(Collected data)
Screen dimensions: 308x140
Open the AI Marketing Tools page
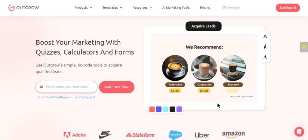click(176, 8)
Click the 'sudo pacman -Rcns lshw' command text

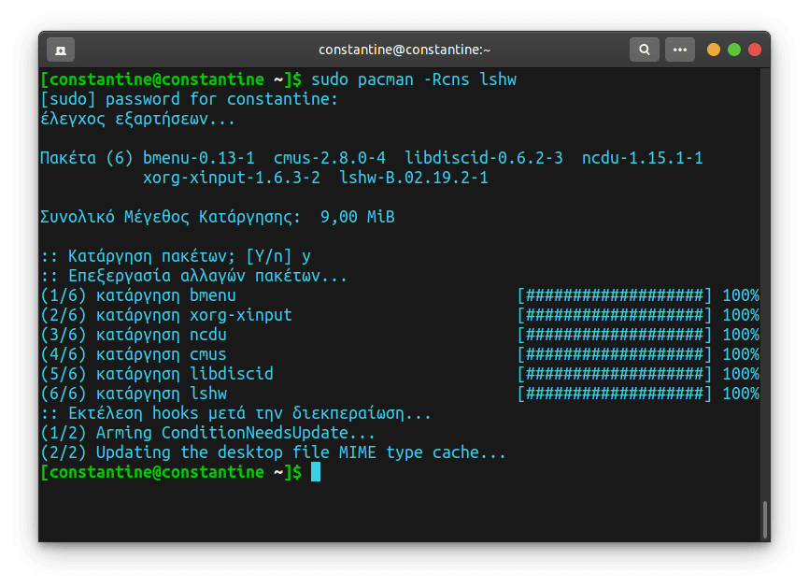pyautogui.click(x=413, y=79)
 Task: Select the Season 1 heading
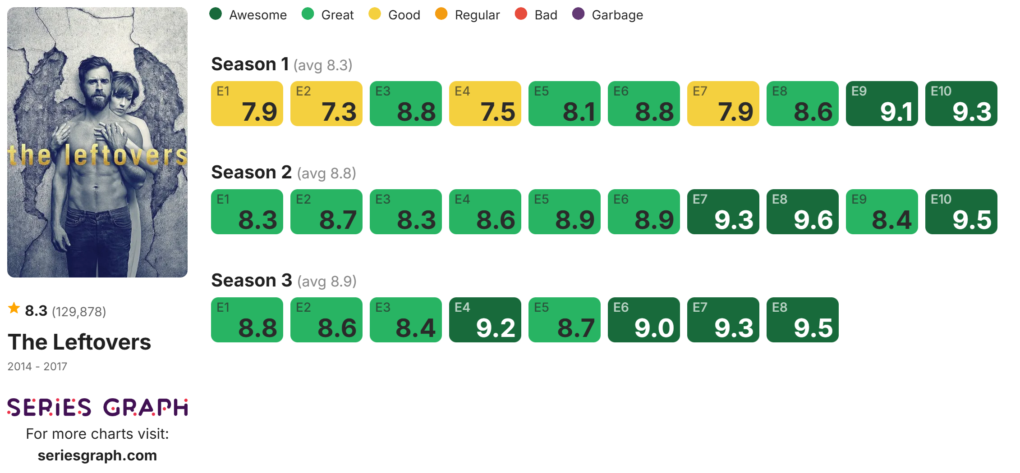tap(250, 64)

==

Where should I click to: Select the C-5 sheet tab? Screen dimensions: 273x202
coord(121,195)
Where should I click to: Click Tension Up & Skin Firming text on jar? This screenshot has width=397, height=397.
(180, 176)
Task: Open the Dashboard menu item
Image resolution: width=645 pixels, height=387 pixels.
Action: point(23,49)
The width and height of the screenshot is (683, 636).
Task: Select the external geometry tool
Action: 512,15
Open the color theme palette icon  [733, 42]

▸ **PROBLEM REQUIREMENTS**
Above are the lines; repeat exactly the ones from the line containing "Image resolution: width=645" down to the line containing "Open the color", both inclusive.

▸ **TASK SOLUTION**
Image resolution: width=645 pixels, height=387 pixels.
Action: point(23,49)
The width and height of the screenshot is (683, 636).
Task: Select the external geometry tool
Action: 512,15
Open the color theme palette icon  [733, 42]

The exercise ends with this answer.